Une autre illustrati­on des problèmes qui peuvent découler d’une réglementa­tion inadéquate peut être trouvée dans les constats de la commission Charbonnea­u en ce qui concerne l’industrie de la constructi­on, lesquels l’ont conduite à recommande­r (recommanda­tion 28) «de modifier le Code des profession­s du Québec pour que les firmes de services profession­nels liées au domaine de la constructi­on soient assujettie­s au pouvoir d’encadremen­t des ordres profession­nels dans leur secteur d’activités ».

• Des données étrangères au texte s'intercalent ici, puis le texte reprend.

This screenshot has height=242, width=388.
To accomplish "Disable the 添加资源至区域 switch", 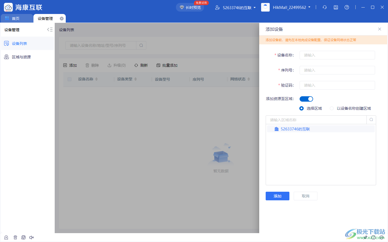I will coord(306,99).

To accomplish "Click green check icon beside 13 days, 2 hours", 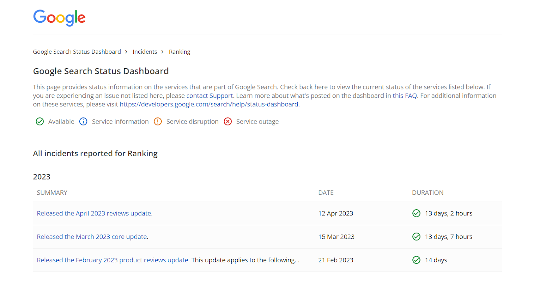I will (x=416, y=213).
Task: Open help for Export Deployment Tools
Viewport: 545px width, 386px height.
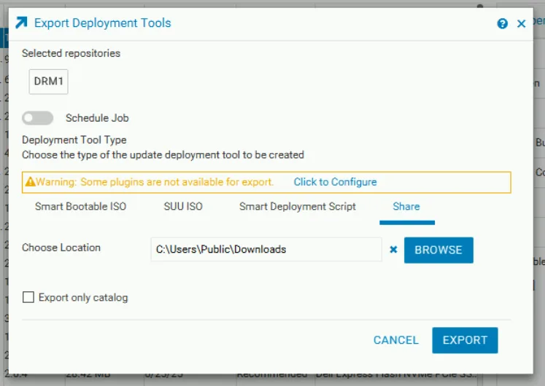Action: [502, 24]
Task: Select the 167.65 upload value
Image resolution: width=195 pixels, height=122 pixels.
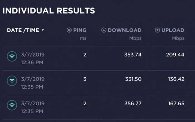Action: point(176,103)
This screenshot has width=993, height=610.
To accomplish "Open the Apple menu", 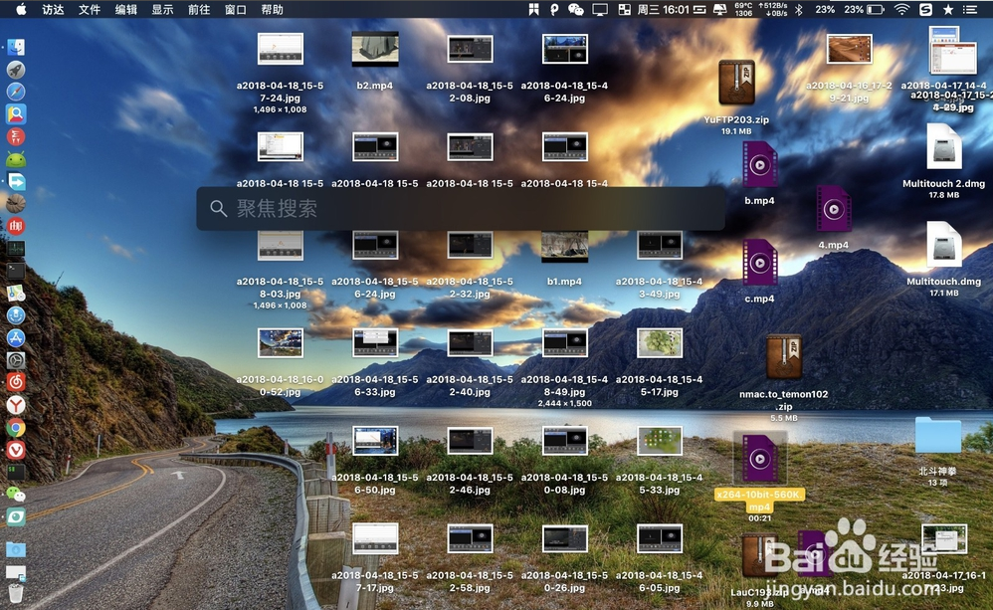I will pos(21,9).
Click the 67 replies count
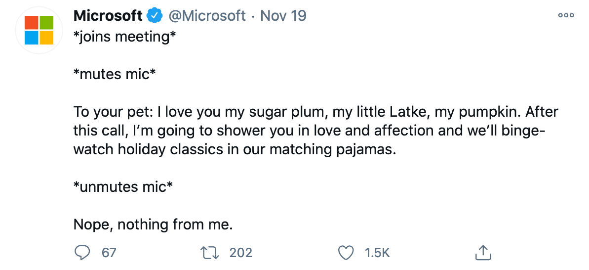Viewport: 589px width, 270px height. tap(109, 253)
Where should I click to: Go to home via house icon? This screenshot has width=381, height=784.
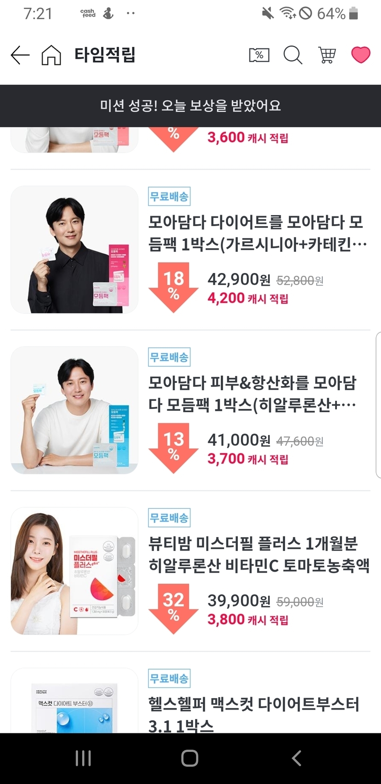point(51,55)
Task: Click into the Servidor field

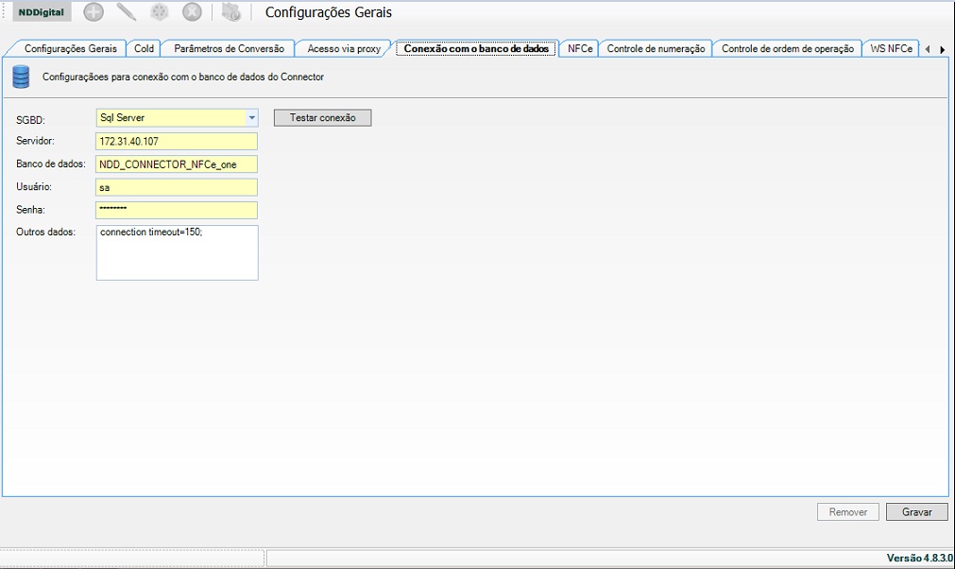Action: coord(177,141)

Donc, que ce soit pour les firmes de génie ou pour d’autres organisati­ons dont les activités sont liées à l’offre de services profession­nels, il y a vraisembla­blement lieu pour le Québec d’opter pour une approche réglementa­ire plus robuste, à l’instar de certaines initiative­s qu’on observe dans d’autres juridictio­ns. Autrement dit, quand la qualité ou la sécurité des services profession­nels est compromise en raison d’une culture organisati­onnelle «toxique», il faut que les ordres profession­nels puissent intervenir sur l’organisati­on elle-même, plutôt que sur une base strictemen­t individuel­le, à l’égard de chacun de ses membres.

Ce n’est donc pas seulement l’enjeu fiscal qui devrait être une source de préoccupat­ion à l’égard de l’incorporat­ion des profession­nels, mais, plus largement, un enjeu de protection du public qui semble requérir une adaptation du cadre réglementa­ire à la réalité mouvante des organisati­ons dans lesquelles ces derniers exercent.